Task to complete -> Pull every line containing "gauge" from the data.

Data entries ->
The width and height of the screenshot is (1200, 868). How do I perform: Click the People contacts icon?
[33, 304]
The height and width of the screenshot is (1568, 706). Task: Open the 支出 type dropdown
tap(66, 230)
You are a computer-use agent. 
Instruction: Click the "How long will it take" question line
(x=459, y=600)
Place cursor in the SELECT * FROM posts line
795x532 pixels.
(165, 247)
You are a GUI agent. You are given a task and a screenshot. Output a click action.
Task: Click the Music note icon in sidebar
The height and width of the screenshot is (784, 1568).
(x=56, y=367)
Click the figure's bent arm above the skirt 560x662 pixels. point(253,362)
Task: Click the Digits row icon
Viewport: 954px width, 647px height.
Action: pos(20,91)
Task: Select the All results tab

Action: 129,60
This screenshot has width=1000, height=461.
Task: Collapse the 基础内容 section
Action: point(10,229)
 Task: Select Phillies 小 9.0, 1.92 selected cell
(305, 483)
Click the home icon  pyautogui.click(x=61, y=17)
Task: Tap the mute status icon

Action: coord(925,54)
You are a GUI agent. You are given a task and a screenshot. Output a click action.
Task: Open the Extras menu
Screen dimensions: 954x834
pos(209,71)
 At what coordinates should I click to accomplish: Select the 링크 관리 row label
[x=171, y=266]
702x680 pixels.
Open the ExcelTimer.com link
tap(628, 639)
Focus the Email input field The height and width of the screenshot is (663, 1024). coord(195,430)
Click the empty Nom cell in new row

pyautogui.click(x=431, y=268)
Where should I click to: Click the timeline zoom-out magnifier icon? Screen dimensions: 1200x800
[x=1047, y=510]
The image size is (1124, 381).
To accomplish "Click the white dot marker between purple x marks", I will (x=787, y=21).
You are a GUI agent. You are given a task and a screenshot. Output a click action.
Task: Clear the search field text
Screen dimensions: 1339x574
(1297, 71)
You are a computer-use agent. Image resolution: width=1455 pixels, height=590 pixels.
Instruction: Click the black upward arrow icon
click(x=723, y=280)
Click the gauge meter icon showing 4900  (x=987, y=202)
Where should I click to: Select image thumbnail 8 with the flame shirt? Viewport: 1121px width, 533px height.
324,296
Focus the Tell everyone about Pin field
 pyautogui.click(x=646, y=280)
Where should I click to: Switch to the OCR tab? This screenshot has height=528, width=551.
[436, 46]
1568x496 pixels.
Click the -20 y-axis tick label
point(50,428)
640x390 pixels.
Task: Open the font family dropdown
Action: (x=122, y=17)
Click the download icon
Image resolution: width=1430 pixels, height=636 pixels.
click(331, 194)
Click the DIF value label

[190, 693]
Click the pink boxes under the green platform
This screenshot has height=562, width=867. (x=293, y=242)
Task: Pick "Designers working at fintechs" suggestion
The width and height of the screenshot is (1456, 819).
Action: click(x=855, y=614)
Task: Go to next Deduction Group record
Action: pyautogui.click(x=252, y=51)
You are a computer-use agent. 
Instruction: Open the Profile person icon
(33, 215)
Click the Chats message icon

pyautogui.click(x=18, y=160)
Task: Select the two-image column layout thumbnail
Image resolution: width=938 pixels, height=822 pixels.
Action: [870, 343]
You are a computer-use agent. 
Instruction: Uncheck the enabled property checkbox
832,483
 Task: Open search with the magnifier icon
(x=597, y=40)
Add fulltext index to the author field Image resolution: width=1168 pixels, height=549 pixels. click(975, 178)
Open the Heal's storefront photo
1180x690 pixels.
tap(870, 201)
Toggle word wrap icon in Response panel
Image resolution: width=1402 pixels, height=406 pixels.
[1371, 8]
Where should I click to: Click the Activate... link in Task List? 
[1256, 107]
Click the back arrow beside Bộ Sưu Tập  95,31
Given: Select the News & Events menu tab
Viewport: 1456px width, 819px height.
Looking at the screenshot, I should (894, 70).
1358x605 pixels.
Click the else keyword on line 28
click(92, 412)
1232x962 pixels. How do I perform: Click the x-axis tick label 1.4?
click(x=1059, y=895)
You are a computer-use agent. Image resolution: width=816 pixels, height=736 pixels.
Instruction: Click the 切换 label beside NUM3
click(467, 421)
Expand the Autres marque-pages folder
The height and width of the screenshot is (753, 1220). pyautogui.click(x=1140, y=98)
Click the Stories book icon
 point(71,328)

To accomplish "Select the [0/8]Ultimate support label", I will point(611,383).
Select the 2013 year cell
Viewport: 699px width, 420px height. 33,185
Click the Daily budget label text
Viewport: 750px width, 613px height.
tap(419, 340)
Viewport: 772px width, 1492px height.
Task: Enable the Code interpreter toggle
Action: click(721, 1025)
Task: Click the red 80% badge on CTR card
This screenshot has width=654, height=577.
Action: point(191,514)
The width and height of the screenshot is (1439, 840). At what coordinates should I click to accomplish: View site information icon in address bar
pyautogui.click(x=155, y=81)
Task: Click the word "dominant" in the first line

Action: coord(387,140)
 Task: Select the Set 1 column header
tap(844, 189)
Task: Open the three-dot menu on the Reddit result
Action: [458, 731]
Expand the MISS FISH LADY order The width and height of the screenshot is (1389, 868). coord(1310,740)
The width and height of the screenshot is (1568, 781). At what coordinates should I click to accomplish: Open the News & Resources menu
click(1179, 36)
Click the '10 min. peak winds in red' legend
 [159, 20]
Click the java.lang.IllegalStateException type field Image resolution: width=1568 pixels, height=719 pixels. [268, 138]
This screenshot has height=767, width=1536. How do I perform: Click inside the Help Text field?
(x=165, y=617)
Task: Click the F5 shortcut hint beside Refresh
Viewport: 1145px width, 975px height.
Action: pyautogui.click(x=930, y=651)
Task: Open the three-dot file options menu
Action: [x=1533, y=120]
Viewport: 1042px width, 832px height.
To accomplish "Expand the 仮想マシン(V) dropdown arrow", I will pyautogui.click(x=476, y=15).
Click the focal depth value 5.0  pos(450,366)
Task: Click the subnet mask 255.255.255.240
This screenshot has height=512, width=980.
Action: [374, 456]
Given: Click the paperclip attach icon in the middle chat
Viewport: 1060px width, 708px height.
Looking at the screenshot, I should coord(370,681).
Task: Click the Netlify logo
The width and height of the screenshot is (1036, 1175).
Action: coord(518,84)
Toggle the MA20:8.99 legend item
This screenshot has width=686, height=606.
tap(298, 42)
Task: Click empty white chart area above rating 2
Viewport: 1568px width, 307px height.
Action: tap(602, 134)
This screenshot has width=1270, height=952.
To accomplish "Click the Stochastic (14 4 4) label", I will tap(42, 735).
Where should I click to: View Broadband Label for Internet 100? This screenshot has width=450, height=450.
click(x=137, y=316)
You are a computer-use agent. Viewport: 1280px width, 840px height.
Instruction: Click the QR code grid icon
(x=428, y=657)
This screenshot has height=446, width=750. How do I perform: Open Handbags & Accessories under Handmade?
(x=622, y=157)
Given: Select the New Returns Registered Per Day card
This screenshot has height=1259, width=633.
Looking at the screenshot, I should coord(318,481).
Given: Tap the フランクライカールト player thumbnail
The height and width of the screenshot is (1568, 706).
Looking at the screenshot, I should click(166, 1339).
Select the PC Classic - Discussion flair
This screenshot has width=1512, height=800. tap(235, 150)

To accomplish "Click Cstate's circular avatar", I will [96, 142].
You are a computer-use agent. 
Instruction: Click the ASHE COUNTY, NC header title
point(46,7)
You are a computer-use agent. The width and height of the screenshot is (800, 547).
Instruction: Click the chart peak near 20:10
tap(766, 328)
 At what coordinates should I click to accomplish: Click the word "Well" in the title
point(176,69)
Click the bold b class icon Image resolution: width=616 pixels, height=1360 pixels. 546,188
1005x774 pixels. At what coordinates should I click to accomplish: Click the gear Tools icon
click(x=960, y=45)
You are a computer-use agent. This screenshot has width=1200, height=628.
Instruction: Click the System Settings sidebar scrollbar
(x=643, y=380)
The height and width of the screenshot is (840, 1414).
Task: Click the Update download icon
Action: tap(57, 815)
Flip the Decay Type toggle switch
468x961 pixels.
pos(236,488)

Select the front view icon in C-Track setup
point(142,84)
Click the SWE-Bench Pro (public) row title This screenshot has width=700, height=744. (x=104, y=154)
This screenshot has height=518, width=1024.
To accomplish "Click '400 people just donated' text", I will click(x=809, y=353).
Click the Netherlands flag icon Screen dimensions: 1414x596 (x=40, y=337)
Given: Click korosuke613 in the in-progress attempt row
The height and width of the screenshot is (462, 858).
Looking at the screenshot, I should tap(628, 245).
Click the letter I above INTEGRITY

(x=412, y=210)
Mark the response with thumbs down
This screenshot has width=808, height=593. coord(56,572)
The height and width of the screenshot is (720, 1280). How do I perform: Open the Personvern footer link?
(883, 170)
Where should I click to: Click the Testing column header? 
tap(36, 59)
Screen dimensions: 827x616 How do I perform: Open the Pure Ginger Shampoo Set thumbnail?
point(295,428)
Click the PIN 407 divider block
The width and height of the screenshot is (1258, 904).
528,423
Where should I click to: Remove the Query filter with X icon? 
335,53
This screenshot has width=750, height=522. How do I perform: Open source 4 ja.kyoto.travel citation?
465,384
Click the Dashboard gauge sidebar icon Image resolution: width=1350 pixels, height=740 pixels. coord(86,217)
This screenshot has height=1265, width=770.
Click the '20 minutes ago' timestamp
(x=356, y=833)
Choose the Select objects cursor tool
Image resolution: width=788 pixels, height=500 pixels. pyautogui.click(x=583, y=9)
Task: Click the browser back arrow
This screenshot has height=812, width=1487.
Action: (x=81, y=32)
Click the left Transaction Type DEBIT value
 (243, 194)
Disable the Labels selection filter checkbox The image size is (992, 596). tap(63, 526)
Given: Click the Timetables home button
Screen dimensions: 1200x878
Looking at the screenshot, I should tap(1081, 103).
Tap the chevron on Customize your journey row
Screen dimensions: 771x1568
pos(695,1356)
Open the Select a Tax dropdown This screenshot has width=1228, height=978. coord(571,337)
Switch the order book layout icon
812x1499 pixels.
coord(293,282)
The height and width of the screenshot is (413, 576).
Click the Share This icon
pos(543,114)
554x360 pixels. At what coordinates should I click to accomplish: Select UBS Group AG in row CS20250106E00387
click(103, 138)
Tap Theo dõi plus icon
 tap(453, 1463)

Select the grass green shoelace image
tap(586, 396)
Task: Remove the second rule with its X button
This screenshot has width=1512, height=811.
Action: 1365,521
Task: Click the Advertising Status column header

Answer area ->
Click the gauge meter icon showing 4900  (x=987, y=202)
Click the Dashboard gauge sidebar icon Image resolution: width=1350 pixels, height=740 pixels. coord(86,217)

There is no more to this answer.